First, I'd like to thank everyone for the lively feedback to my last column about the days when movies had action before the main titles.  I've printed the most interesting responses at the end of this column. 

We're going through a fallow period for new movies, which is not necessarily bad news given how many December leftovers there are for people to catch up with.  Meanwhile, I've decided that there is a new genre we can call The January Movie.  These are films that studios are too embarrassed to release in December, like Torque, The Butterfly Effect, and The Big Bounce.  In spite of its high-profile stars, I'd also include Along Came Polly—you know, the movie where we get to spend quality time with Ben Stiller on the commode.  

Nathaniel Kahn's profoundly moving, highly personal documentary My Architect finally opened in Los Angeles, and earned an Academy Award nomination to boot, which pleases me no end.  I was even happier to introduce both Kahn and his film to my students at USC, who responded warmly, as I hoped they would.  I wish I could persuade more people to see this and another favorite that's now an Oscar nominee (as Best Foreign Language Film), The Barbarian Invasions.  Believe me, they're worth seeking out. 

The advantage of having fewer new releases is that January afforded me the opportunity to catch up with some vintage movies at UCLA and the American Cinematheque.  These showings reminded me, once again, how vital it is to experience movies on a big screen with a sympathetic audience.  I'm not downplaying the advantages of home video, or complaining about the growing number of rare films available on DVD, but there really is no substitute for watching movies the way they were intended to be seen.

The UCLA Film and Television Archive presented an eagerly-awaited tribute to Anna May Wong in January, curated by Mimi Brody; a similar retrospective was held at the Museum of Modern Art in New York, and Milestone Film and Video has booked the BFI-restored Piccadilly in a number of cities on its way toward DVD release.

Interest in Wong has been building steadily over the past few years, and no fewer than three new books have surfaced, seemingly all at once, about the Chinese-American actress. 

Meanwhile, Elaine Mae Woo continues to work on her documentary, Anna May Wong: Frosted Yellow Willows: Her Life, Times and Legend, having traveled the globe doing research and clearing rights to rare film clips. [For more information, go to www.anna-may-wong.com]  Elaine is less interested in gossip about Wong's sexuality, and a supposed liaison with Marlene Dietrich, than in trying to paint a fully-realized picture of this fascinating woman, who carved a unique career by becoming a major star in America, England, and Germany in the 1920s and 30s.

To understand and appreciate this pioneering Asian-American actress one must begin with the films themselves, many of which have been difficult to find.  UCLA obtained prints from a number of archives, principally the British Film Institute, and it was exciting to see some of these films for the first time.  (I wish they had included Wong's two starring films for
PRC Pictures from the 1940s, Bombs Over Burma and Lady from Chungking.  They're not very good, but they afford the actress leading roles in topical wartime stories, and as always, she comes off well.)

What's most interesting about her late-silent British films, Piccadilly and The Flame of Love, is how almost everyone in the cast chews the scenery—except her.  The Caucasian leading ladies in both films preen and pose, but they can't compete with Anna May's sly, knowing looks, and her seemingly effortless charisma.

- - -

» **Given exercise A**: Could you resize the entries from the line with "You are a computer-use agent." up to and including the line with "click(527, 32)" by giving only those lines again, requests included, with every click coordinate in the answers multiplied by 0.2 and rounded to a whole number, halves rounding up? Leave the pictures out of your answer.
The entries below are separate material from the film column.

» **Input data**:
- - -

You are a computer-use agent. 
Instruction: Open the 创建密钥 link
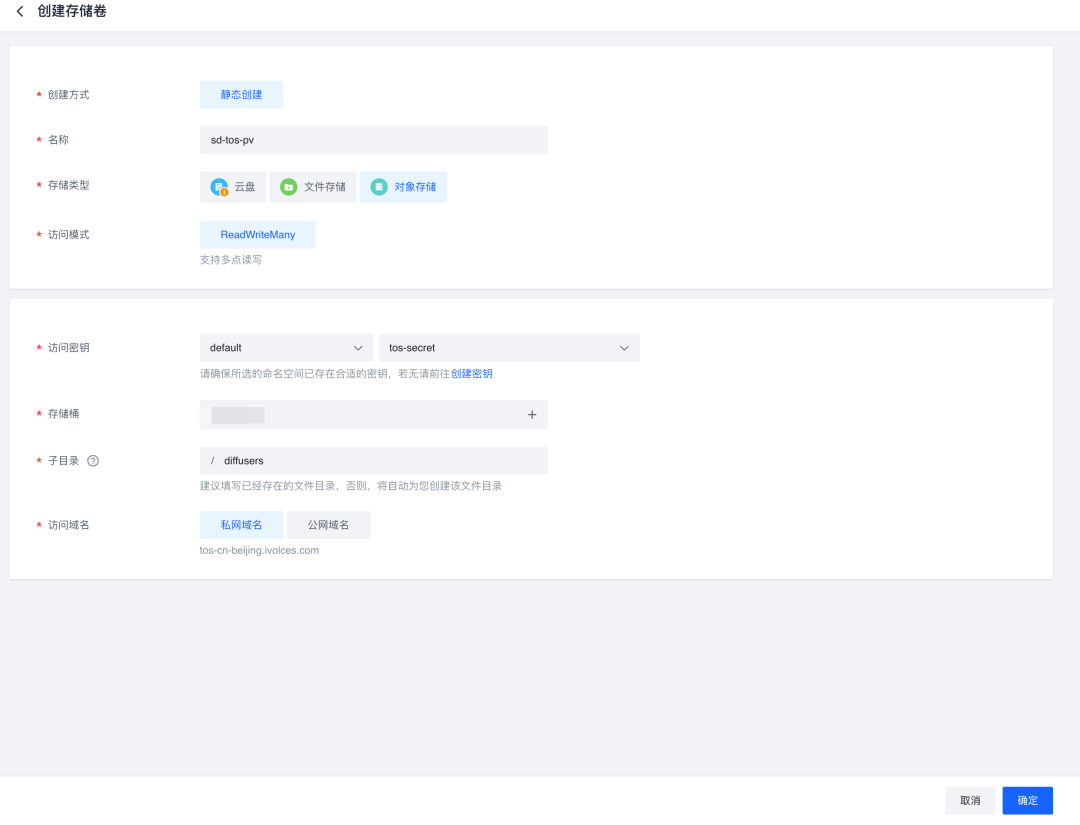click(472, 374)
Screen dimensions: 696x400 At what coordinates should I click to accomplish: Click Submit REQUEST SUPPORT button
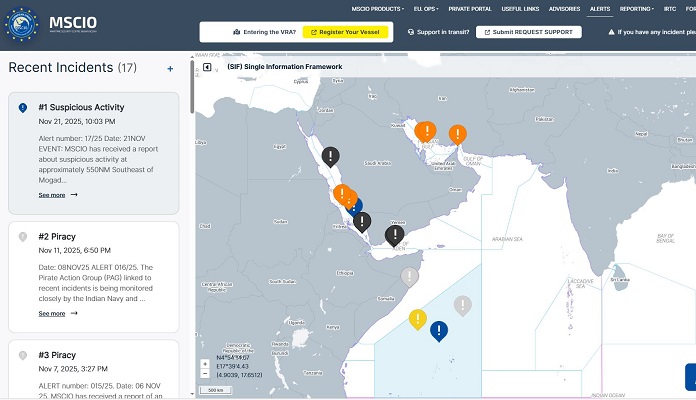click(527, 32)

- - -

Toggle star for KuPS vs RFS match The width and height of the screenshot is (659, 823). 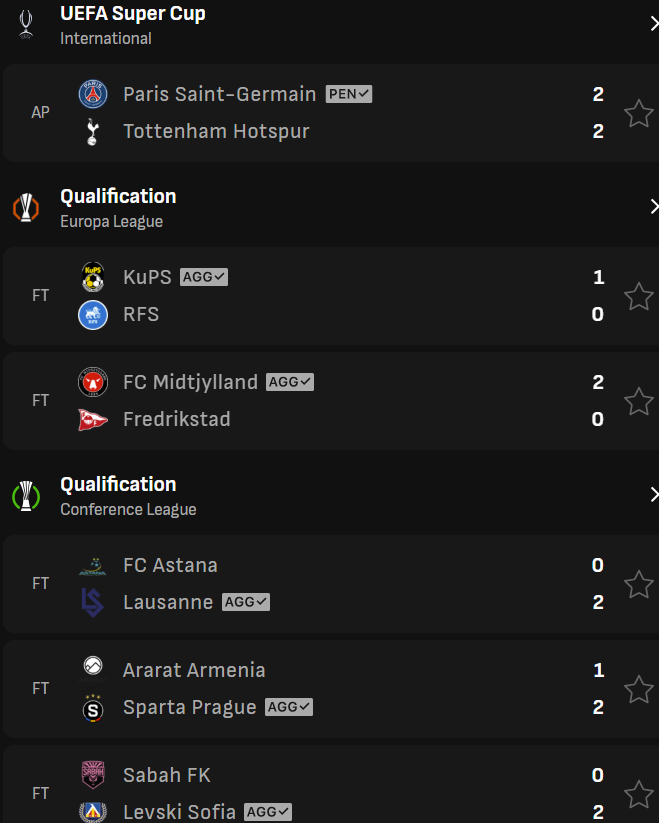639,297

- - -

» **Given exercise B**: Can you continue the film column from the point where it stops?

» **Task result A**:
You are a computer-use agent. 
Instruction: Open the 创建密钥 link
click(94, 75)
Screen dimensions: 696x400 At what coordinates should I click to accomplish: Click Submit REQUEST SUPPORT button
click(105, 6)

» **Task result B**:
Wong was dissatisfied with the roles she received in Hollywood.  The British film industry treated her much better, and gave her star billing above the title (she even signs her name in Chinese on a chalkboard for the main title of 1935's Tiger Bay), but the films weren't all that good, and as often as not called for her to make the ultimate sacrifice by committing suicide.  But whatever the relative merits of Chu-Chin-Chow (the Arabian Nights operetta with an overripe Fritz Kortner—Viennesse accent intact—as Abu Hasan) or Java Head, (one of the few films to address mixed-race marriage and allow Wong to kiss her leading man, John Loder) her very presence—her innate dignity, and her use of colorful and authentic clothing—makes even the cheesiest films worth watching.


The first time I saw Playtime was at the Museum of Modern Art when Jacques Tati introduced it, some thirty years ago.  Tati said very little but charmed the audience with his engaging smile and a bit of pantomime.  I recall the film being awfully long, but I can't be certain it was the now “lost” 155-minute version.  In January, the American Cinematheque presented a breathtaking print as part of its 70mm film festival.  It seems an ideal length at 126 minutes, and lives up to Francois Truffaut's description of it as “a film from another planet.” 

To see this 70mm version on the gigantic screen at the Egyptian Theater was a privilege and a treat.  Some of my companions that evening grew tired, as the film's lack of story gives it a corresponding lack of momentum, but I was enthralled. 

Tati built an entire city, nicknamed Tativille, as the setting for this unique variation on Chaplin's Modern Times.  With the incredible clarity of 70mm, and Tati's use of deep focus (keeping everything in the foreground and background razor-sharp), the effect is staggering:  everything within each shot is choreographed, designed, deliberate.  There's an early scene in which a man walks down a long, long hallway to meet Tati in a waiting area:  all we see is the man striding purposefully toward us, and all we hear is the repetitive clicking of his heels on the highly polished floor. 

Tati's use of sound is almost as impressive as his sense of the visual.  He may be the only man in movie history to get a laugh out of the hum of a neon sign! 

Aside from screenings, the new year has brought more than its share of movie-related events, and I've tried to capture some of them with my camera.  I'll be posting some of my snapshots over the next few days at My Pictures, and some new video reviews on the Leonard's Picks page.  And I hope you enjoy the Cliff "Ukulele Ike" Edwards article I've just added to the Archives


Here are some responses to my last column (which you can read by clicking here ).

Dick Dinman writes, “20th Century Fox used this device quite often in the early fifties. Examples: DESERT FOX's only action scene, a long one, opened the film prior to the credits, and there were short pre-credit sequences for 5 FINGERS and TITANIC.”

Frederick Rappaport offers this observation:  “Pre-title sequences were a signature of many Robert Aldrich films.  They were often quite lengthy--I think HUSH, HUSH... SWEET CHARLOTTE's was the longest--but none of them nearly as effective as the short and sweet stunner that precedes the credits in KISS ME DEADLY.”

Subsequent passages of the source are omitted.